今回は、主人公である著者が、ひょんなことから「エイジアン」という新聞社の編集顧問になってしまったというお話。
劉さんという台湾人の社長を筆頭に、その新聞社には様々なアジア圏の国籍の方が働いているが、とにかく皆が皆ぶっ飛んでいる。日本人の感覚からしたらまともなことなど何一つ存在しない。
序盤は次々と起こるハチャメチャストーリーが紹介されている。
しかし、さすがのハチャメチャぶりに次第に不満を募らせる著者。そんな著者の葛藤と、まさかのラブストーリー的展開で読者を引き込む。
終盤になり、改めてエイジアンという会社、そこで働く人たちの良さに気付くものの、もう自分の役目は終わったとばかりに、エイジアンを去っていき物語は終了。

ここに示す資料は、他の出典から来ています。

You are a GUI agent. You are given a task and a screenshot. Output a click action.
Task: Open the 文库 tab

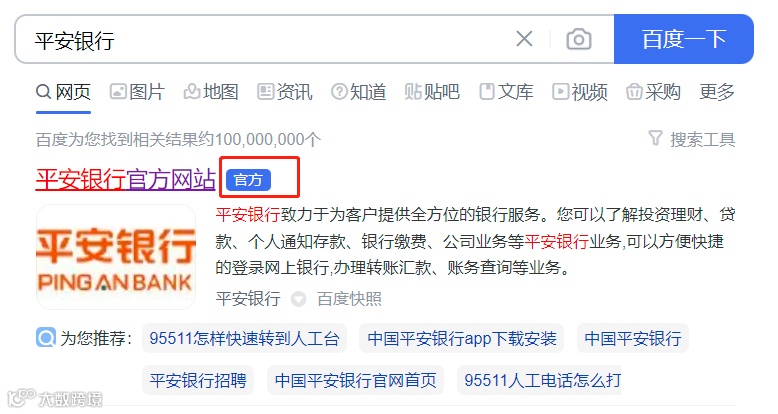pyautogui.click(x=506, y=92)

正直読み物として、この本の登場人物に触れるには最高に楽しい。しかし、いざ一緒に働くとなったら、とても私では著者のように楽しめる自信はない。良い意味で言えば個性的だが、悪く言えばただの非常識人だ。著者には感心しかない。
しかし、そう感じてしまった自分がとても小さく感じたのもまた正直なところだった。私は本当に小さい世界でしか生きていない。なんと視野の狭い世界で生きているのかと。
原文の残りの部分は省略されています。